Data records:
==*==

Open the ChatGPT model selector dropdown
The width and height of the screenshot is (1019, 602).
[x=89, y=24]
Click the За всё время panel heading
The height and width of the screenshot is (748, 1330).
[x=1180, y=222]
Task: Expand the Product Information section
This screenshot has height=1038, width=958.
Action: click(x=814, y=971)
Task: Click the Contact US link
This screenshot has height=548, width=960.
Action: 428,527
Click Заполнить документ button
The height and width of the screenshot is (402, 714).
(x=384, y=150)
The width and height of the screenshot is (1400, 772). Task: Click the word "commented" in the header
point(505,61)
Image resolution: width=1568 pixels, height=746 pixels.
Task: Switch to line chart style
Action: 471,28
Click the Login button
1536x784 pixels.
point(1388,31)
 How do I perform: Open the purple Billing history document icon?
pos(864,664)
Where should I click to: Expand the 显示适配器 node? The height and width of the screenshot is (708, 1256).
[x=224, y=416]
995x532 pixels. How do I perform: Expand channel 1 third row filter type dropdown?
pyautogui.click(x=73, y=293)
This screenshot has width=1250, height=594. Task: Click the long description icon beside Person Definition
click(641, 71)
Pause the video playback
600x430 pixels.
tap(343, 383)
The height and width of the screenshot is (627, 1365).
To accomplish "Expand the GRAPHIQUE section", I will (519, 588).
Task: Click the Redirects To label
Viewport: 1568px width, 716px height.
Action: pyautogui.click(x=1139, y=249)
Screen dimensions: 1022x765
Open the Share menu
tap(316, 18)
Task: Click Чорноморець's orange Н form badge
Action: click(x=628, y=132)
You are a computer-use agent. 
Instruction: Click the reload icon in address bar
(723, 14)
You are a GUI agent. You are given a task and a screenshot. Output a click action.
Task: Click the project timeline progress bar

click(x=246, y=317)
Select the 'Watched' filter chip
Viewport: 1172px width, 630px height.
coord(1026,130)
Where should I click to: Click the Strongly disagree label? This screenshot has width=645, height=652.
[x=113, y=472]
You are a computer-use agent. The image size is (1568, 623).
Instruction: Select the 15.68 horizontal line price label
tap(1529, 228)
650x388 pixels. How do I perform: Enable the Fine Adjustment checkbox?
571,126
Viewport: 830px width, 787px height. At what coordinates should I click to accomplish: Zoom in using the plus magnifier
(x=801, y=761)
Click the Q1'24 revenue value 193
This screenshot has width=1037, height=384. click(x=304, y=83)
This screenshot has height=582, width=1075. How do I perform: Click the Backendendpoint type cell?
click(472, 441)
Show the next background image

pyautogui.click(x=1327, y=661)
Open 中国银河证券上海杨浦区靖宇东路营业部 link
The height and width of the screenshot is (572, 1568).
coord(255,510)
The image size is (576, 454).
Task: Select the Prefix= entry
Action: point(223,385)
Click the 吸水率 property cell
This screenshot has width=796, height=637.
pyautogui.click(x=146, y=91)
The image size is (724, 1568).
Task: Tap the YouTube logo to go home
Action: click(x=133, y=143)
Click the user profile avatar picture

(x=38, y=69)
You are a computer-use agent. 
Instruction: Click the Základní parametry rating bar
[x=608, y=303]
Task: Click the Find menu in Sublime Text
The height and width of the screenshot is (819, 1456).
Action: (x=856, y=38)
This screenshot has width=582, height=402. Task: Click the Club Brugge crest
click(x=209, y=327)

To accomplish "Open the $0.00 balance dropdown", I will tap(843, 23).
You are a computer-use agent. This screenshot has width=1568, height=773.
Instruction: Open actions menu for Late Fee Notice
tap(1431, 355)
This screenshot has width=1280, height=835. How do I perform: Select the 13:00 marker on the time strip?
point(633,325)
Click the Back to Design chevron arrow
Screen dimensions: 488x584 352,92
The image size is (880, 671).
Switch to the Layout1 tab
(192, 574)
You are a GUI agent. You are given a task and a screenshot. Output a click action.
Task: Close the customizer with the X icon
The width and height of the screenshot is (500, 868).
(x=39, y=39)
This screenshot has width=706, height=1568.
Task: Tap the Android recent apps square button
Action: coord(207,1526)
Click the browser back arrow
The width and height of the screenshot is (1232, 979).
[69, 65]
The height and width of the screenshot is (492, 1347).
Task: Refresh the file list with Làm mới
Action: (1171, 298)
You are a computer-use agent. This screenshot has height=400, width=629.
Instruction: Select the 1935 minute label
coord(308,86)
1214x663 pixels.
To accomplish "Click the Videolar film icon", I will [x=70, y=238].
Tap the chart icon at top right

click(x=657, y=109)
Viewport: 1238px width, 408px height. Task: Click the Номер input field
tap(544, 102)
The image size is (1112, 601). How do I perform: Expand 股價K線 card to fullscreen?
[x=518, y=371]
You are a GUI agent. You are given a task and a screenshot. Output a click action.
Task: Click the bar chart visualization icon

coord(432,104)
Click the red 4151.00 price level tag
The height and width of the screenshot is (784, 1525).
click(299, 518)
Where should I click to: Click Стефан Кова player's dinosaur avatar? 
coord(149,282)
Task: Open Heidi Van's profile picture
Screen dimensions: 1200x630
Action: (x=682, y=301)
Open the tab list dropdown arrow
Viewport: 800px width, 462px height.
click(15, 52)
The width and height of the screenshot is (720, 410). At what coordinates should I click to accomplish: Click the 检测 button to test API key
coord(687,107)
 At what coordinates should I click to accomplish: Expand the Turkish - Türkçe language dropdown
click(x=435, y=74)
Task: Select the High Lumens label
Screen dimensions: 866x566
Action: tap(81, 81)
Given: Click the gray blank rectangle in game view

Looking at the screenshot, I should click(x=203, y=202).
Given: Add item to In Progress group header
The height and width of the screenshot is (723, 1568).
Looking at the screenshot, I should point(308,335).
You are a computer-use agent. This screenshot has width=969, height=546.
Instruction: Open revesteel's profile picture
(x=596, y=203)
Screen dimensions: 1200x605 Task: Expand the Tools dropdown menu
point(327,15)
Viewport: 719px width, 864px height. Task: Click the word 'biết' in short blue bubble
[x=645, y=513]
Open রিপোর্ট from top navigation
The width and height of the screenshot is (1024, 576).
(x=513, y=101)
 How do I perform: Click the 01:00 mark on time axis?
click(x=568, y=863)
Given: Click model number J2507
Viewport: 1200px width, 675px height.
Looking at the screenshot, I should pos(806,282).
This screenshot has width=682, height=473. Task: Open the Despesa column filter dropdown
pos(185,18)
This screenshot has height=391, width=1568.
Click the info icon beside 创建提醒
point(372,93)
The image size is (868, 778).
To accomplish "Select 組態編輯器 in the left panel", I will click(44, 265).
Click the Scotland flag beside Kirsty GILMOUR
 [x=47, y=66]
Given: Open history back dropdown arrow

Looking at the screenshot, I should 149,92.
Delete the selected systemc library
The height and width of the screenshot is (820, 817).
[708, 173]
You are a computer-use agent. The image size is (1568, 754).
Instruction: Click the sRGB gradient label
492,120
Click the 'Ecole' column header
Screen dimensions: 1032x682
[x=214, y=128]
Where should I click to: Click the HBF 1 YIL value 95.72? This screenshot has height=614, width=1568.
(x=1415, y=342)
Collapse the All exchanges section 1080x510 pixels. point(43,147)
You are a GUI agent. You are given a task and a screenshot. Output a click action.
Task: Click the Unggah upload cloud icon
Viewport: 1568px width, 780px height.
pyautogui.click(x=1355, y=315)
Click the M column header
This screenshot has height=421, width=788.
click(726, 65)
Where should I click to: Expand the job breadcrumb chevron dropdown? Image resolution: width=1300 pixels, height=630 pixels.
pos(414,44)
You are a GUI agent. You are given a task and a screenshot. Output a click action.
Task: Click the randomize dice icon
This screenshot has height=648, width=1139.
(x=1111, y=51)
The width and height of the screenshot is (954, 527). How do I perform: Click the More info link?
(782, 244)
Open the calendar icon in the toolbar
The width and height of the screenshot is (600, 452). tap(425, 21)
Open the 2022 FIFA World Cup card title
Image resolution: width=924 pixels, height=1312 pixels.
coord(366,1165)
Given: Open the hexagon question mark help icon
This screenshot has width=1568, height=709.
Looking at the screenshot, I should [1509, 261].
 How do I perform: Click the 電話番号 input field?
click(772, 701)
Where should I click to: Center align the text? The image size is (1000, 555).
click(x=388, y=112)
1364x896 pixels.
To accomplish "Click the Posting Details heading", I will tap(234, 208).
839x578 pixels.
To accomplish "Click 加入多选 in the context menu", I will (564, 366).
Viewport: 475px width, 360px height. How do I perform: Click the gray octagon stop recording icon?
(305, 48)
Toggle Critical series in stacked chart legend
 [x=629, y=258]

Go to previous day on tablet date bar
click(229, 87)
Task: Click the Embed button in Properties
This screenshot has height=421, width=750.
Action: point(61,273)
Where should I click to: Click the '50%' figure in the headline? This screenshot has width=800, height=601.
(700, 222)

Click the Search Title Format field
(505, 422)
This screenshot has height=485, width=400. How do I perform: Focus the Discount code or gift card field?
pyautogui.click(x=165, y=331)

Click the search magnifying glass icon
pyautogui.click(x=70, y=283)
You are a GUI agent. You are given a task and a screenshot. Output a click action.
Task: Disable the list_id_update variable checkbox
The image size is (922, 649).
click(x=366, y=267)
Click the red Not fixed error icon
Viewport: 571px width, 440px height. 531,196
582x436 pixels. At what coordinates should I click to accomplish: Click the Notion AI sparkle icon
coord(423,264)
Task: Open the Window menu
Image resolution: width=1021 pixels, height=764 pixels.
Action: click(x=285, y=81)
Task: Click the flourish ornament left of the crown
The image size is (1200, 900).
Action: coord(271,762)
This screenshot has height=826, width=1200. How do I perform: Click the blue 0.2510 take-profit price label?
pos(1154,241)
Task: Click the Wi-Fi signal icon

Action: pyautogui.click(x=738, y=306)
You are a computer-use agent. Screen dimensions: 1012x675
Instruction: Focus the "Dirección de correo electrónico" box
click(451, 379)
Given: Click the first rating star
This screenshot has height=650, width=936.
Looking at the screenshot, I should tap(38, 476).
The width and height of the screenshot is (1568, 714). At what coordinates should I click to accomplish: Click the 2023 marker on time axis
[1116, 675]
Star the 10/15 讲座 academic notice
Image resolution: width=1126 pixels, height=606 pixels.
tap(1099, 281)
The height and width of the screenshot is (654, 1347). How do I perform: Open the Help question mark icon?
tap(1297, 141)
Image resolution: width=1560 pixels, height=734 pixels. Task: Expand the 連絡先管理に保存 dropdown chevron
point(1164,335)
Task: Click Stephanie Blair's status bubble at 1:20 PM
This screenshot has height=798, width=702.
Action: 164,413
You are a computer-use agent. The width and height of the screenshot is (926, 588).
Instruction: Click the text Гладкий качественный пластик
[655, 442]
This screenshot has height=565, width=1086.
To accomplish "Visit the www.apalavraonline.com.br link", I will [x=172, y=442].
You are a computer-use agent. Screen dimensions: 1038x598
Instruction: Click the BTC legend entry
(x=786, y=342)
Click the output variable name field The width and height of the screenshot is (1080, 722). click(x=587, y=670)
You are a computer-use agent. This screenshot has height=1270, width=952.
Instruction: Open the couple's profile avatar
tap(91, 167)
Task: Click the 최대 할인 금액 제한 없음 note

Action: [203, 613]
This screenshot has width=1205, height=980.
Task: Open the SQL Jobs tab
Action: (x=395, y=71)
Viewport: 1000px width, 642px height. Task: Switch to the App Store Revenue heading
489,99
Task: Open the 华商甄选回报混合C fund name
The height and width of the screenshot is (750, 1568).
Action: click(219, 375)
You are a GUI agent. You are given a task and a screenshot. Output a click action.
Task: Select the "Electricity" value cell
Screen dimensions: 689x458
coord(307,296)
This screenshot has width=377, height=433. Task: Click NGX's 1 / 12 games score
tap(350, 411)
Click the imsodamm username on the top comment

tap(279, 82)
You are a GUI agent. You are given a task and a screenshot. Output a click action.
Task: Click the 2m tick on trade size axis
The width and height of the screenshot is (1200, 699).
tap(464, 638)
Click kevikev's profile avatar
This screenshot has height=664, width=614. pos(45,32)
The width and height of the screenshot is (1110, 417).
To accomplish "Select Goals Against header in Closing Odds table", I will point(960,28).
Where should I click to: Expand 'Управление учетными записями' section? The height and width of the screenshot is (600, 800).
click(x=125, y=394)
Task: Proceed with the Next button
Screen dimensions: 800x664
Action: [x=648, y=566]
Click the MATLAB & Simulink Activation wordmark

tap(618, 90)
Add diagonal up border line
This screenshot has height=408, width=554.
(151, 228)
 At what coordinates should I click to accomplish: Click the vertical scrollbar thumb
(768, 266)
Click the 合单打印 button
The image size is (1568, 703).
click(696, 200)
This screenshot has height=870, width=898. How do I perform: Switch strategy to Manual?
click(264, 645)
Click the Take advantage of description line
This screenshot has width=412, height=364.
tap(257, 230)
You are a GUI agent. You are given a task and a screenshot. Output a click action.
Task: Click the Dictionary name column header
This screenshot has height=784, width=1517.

==*==

Work task:
Tell how many lines in the records above contain "left", giving the number and no other words.

Finished task:
2